I wrote a note about pricing to an artist I know who is exhibiting at a festival and thought it would be good advice for all artists to keep in mind. Here it is;

I have some pricing advice for you if you are interested. As you know I have a fifty person ad agency and for fun I teach marketing at a local college, so I’m pretty smart at this stuff.

The bar of sales is set high; people have to desire your product more than their money–and people have a strong desire to keep their money.

Think of it this way; it’s always about price. If you had 50 paintings and gave them away, they would all be gone in an hour and you would have $0. If you were to charge 1 penny for each painting they would all be sold in an hour and you would have 50 cents. If you were to charge a nickel for each painting they would all be sold in an hour and you would have $2.50. If you charged 1 dollar for your paintings they would all be sold and you would have $50. $5=$250, $10=$500, $20=$1,000, and so on. Somewhere there is a maximum price point at which you will sell all your paintings in one or two days.

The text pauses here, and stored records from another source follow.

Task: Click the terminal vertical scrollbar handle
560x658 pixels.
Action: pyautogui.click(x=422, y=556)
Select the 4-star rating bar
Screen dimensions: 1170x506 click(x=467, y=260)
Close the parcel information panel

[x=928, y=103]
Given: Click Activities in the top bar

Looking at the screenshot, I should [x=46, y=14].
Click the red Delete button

Keep in mind that it’s really the customer who sets the price, not you. Sam Walton used to say “if you are ever confused about your business, go to the customer. They have all the answers and all them money.” To his point, I would say let the customer tell you what they are willing to pay for your paintings. And you do this by simply lowering your prices until they sell.

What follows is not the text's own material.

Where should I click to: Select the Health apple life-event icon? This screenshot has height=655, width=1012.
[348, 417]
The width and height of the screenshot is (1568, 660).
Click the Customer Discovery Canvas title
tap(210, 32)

Now, you may not like the price people are willing to pay and you may not be able to make a profit, but you will know what that price is.

What I’ve found out is that if I can get a stream of money flowing, even if it’s meager, it allows me some cash flow until I eventually figure out how to provide the product at the price people will pay.

And one last bit of advice; Don’t take it personal when customers are unwilling to pay you what you think your work is worth. It’s not a statement of how little your artwork is worth, it’s a statement of how little money most people have to spend. I personally like the challenge of figuring out how to provide a product cheap enough so customers think it’s a steal. If you can do that, it will be a win for everyone.